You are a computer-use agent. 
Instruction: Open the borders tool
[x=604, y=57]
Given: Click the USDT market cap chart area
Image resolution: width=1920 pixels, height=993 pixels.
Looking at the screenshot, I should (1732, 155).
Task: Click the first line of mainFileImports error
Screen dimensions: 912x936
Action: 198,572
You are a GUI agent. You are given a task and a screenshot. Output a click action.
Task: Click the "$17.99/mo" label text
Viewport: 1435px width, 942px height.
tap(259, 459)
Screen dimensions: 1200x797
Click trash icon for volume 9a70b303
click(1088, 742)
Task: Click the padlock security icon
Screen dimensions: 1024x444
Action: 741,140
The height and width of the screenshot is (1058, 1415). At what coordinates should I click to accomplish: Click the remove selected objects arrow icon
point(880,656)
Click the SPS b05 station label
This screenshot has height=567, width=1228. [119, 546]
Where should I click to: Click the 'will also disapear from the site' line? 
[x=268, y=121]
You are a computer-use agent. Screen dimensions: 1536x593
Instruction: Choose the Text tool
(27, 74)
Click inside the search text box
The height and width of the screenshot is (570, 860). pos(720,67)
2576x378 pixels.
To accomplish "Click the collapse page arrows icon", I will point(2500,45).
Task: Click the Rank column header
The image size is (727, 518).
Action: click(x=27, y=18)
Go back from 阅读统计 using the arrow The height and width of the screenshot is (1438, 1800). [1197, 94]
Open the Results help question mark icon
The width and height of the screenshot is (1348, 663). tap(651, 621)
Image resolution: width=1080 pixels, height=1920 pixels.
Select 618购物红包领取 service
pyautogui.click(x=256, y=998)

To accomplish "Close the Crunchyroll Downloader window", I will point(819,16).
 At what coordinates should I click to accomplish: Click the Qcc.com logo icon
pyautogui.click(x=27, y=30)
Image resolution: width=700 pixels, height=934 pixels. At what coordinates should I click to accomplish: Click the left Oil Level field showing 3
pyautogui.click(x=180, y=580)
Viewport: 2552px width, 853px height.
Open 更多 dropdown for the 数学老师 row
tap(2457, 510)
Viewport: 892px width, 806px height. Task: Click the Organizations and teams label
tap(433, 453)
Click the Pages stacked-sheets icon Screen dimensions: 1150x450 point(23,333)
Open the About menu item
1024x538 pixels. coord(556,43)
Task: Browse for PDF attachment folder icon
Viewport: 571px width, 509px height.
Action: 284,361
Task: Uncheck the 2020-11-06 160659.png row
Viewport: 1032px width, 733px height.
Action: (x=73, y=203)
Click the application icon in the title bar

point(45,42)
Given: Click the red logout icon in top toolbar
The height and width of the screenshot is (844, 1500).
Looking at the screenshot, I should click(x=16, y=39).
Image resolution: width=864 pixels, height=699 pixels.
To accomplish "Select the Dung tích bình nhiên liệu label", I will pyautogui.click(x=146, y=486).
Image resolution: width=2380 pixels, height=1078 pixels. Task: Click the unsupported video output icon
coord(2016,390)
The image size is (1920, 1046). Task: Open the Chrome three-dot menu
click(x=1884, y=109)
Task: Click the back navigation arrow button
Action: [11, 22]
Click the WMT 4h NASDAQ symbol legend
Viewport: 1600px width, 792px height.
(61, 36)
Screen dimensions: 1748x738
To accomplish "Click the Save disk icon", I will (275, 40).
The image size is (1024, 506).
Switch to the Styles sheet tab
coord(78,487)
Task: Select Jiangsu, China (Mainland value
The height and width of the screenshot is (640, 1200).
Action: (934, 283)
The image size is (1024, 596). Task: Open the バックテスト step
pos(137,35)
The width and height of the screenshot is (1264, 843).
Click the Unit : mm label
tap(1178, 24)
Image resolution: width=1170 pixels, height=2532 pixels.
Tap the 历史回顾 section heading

### [Prompt]
Which lines run from the one holding "The width and height of the screenshot is (1264, 843)." through the end of the data? Write them out exactly, ends included, and add nothing.

### [Response to the task]
The width and height of the screenshot is (1264, 843).
Click the Unit : mm label
tap(1178, 24)
Image resolution: width=1170 pixels, height=2532 pixels.
Tap the 历史回顾 section heading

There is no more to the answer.